Abdul Syukur didampingi oleh Sekretaris Indra Sutisna dan anggota lainnya yaitu Sibroh Malisi, Rusdi Saleh, Yoyo Muchtar, Yahya Andi Sputra, Sofyan Murtadho, Rudi Saputra, Roosyana Hasbullah, Lahyanto Nadie, dan Apriansyah.

SKALA PRIORITAS

Meninjau Kampung Ismail Marzuki

Menanggapi keluhan itu Marullah menjelaskan bahwa ada skala prioritas dalam menangani segala persoalan yang diungkapkan oleh Forum Jibang. “Kita mulai dari pembenahan. Perlu ada kekuatan yang khas sehingga banyak pengunjung yang datang ke sini,” katanya.

Ia mencontohkan kisahnya tentang makanan yang kurang semenggah tadi. Jika ada makanan yang enak dan membuat orang ketagihan niscaya pengunjung akan kembali lagi dan ikut mempromosikan Perkampungan Budaya Betawi. “Soal warung ini akan dibina oleh Dinas UMKM,” janjinya.

Prioritas lain adalah mempermudah akses ke lokasi, peruntukan lahan, dan pembangunan SMKN 74. Namun tidak semua catatan Forum Jibang disetujui. Untuk pembebasan lahan misalnya, tidak ada anggaran untuk tahun ini. “Sedang tentang pembentukan kelurahan tersendiri, silakan ajukan.”

Ia juga langsung menugaskan Camat Jagakarsa Santoso untuk membantu Kepala UPK Imron dalam membenahi Setu Babakan.

Marullah yang didampingi Kepala Dinas Kebudayaan Iwan Henry Wardhana dan Kepala Dinas Pendidikan Nahdianamenyatakan akan membahas masalah yang disampaikan oleh Forum Jibang. “Segera kami akan tindaklanjuti,” janjinya.

HADIAH BUKU

Lahyanto Nadie menjelaskan buku Jejak Permanen Anies Baswedan

Seusai diskusi, Syukur memberikan buku kepada Marullah karya anggota Forum Jibang yaitu Betawi Megapolitan Merawat Jakarta, Palang Pintu Indonesia karya Yahya Andi Saputra dan Jejak Permanen Anies Baswedan, Signature untuk Jakarta yang ditulis oleh  Lahyanto Nadie.

Seusai rapat, Marullah disuguhi makan siang dengan menu khas Betawi a.l. pecak gurame, sayur masak asem, semur jengkol, lalapan, ikan jambrong, dan sambel. “Nah ini makanan baru semenggah,” ujarnya sambil tertawa.
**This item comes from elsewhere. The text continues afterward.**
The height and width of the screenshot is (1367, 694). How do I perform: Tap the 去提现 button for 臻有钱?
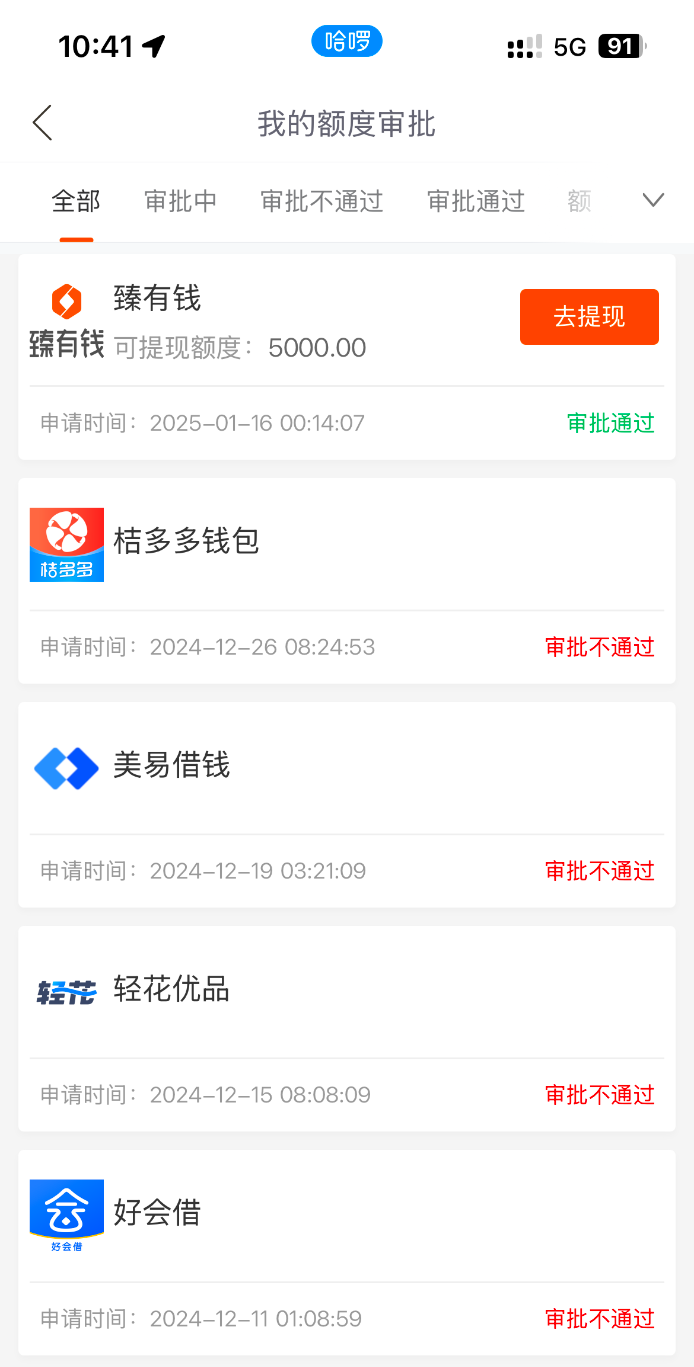pyautogui.click(x=589, y=317)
Sesuai janjinya, Marullah bersama rombongan pun meninjau Kampung Ismail Marzuki dan shalat berjemaah di mushalla. Ketika pamit, ia berdoa. “Semoga kita semua semakin semenggah.”

Kata semenggah menjadi perbincangan hangat hari itu. Menurut Kamus Dialek Jakarta karya Abdul Chaer, semenggah atau semengge artinya bermanfaat.

Tinggalkan Komentar

Your email address will not be published.